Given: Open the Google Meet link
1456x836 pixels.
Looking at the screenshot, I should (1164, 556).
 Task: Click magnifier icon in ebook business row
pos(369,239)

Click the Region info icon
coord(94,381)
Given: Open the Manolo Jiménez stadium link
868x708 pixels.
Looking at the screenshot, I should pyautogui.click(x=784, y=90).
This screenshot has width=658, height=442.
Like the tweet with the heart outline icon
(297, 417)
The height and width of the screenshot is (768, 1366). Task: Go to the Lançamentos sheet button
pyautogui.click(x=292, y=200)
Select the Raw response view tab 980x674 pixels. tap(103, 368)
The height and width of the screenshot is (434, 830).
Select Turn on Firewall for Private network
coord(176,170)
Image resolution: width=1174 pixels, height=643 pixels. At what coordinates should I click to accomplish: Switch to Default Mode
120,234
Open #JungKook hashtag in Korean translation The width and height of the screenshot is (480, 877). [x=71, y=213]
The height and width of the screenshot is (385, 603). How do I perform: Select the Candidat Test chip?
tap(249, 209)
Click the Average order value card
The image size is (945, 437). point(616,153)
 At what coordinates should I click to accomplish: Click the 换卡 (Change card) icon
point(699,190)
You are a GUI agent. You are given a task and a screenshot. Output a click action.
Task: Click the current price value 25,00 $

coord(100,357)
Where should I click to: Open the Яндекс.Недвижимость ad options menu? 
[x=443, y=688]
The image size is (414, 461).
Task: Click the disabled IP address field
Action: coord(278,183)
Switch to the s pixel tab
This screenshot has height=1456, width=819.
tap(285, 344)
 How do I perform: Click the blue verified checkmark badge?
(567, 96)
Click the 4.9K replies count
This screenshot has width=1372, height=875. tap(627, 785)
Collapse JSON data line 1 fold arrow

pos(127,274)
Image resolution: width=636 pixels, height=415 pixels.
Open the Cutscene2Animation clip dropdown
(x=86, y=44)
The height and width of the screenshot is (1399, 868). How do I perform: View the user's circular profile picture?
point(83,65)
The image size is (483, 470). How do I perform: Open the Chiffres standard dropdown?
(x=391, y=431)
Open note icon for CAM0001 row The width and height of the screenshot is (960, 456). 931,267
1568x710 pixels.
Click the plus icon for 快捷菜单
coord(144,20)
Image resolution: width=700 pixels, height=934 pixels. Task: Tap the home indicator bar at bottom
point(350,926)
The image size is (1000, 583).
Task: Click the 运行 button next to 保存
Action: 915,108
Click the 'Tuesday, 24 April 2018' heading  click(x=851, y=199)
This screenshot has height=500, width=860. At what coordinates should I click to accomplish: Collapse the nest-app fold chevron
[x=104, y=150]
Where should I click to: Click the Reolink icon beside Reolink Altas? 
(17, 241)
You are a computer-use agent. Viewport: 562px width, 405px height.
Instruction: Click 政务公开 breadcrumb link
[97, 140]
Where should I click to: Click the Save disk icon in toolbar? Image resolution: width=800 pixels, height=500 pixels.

###

■ YOUR OBJECTIVE ■
Please copy all lines of the listing in which the string "agent" occurs.

■ RESPONSE ■
You are a GUI agent. You are given a task and a screenshot. Output a click action.
You are a computer-use agent. Viewport: 562px width, 405px height.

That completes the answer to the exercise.